Delay in fixing credit limit may hit farm loan disbursal

N.J. Nair

THIRUVANANTHAPURAM: The reported delay by the National Bank for Agriculture and Rural Development (Nabard) in sanctioning credit limit for the Kerala State Cooperative Bank (KSCB) could disrupt disbursal of agriculture loans in the cooperative sector for 2008-09.

The sanctioning has allegedly been delayed at a time when the cooperatives have offered to provide loans at a rate of 4 per cent to paddy cultivators to bolster agriculture productivity in the State.

Official sources told The Hindu that other than the KSCB, all 14 District Cooperative Banks and 1,602 Primary Agriculture Cooperative Banks, forming the main lending source for farmers in the State, would be forced to freeze agriculture lending, which is one of their primary tasks. Though commercial banks too have been providing agriculture credit, cooperative banks continue to be the easily accessible source for farmers in the State.

Following the recent announcement by Nabard that the refinancing facility to KSCB will be increased from 35 to 75 per cent of the actual crop loans for 2008-09, there have been a flood of inquiries from district as well as primary societies.

This facility was offered to avert a looming liquidity crisis in cooperative banks. Nabard had specified that the level of non-performing assets of the KSCB would not be a criterion for extending the ‘instant facility’ offered on condition that the excess amount released beyond the quantum of refinance would be adjusted from the funds sanctioned by the Central government to the KSCB under the agriculture debt relief and debt waiver packages.

The sanctioning has been delayed since the action plan drawn up by the KSCB to bring down the rate of non-performing assets (NPAs) as well as the accumulated loss had not been approved by Nabard.

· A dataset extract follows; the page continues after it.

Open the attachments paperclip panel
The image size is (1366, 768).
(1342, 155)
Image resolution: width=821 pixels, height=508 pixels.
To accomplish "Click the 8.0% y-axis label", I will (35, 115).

In order to sustain the momentum in the farming sector, the cooperative banks would be forced to provide loans from their own resources. The banks would be faced with a financial crunch upon implementation of the debt relief and waiver packages and hence that option would not even be considered.

Timely refinance from Nabard is the only solution and further delay will only complicate agriculture lending, sources said.